Items for locating words and elements:
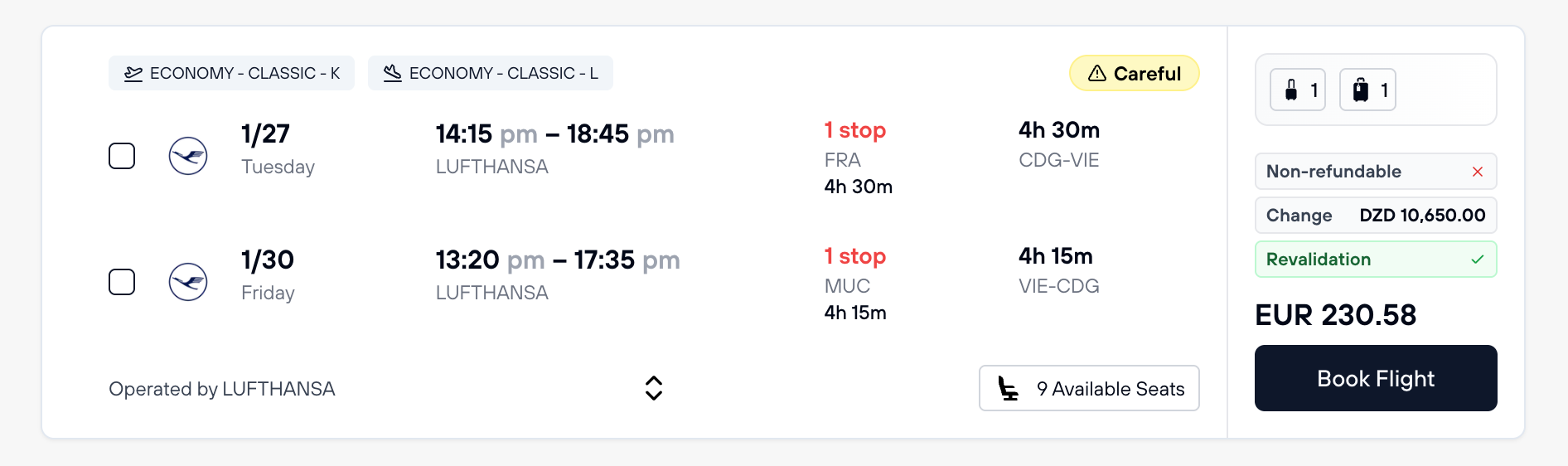Image resolution: width=1568 pixels, height=466 pixels.
Task: Expand flight details with the up-down chevron
Action: tap(654, 388)
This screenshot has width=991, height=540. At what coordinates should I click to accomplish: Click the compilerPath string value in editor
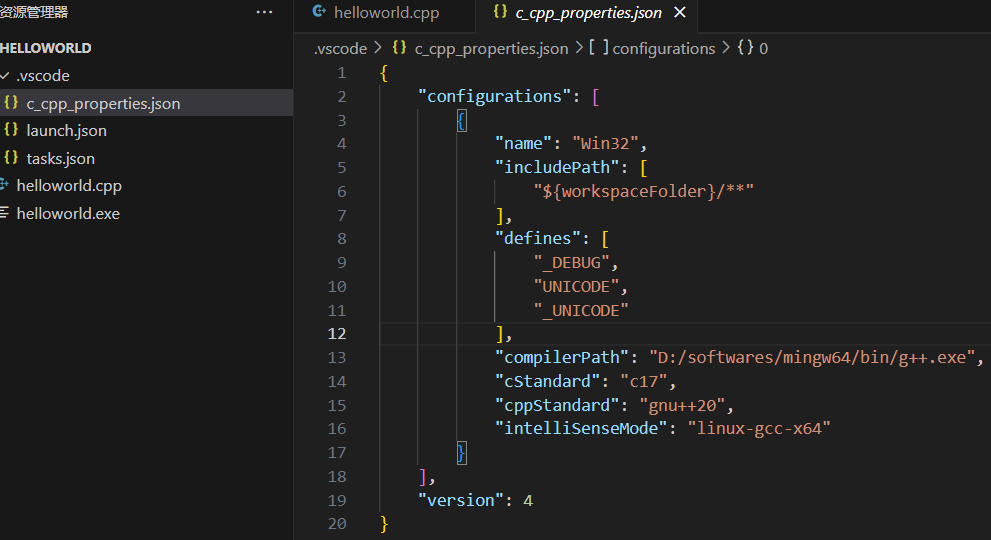click(811, 357)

== STATED EXERCISE ==
Rewrite the items from the line containing "This screenshot has" to the end, swapping "editor" for "text editor" and keeping everything else the same. Leave the pictures out of your answer.

== CORRECT RESULT ==
This screenshot has width=991, height=540. At what coordinates should I click to accomplish: Click the compilerPath string value in text editor
click(811, 357)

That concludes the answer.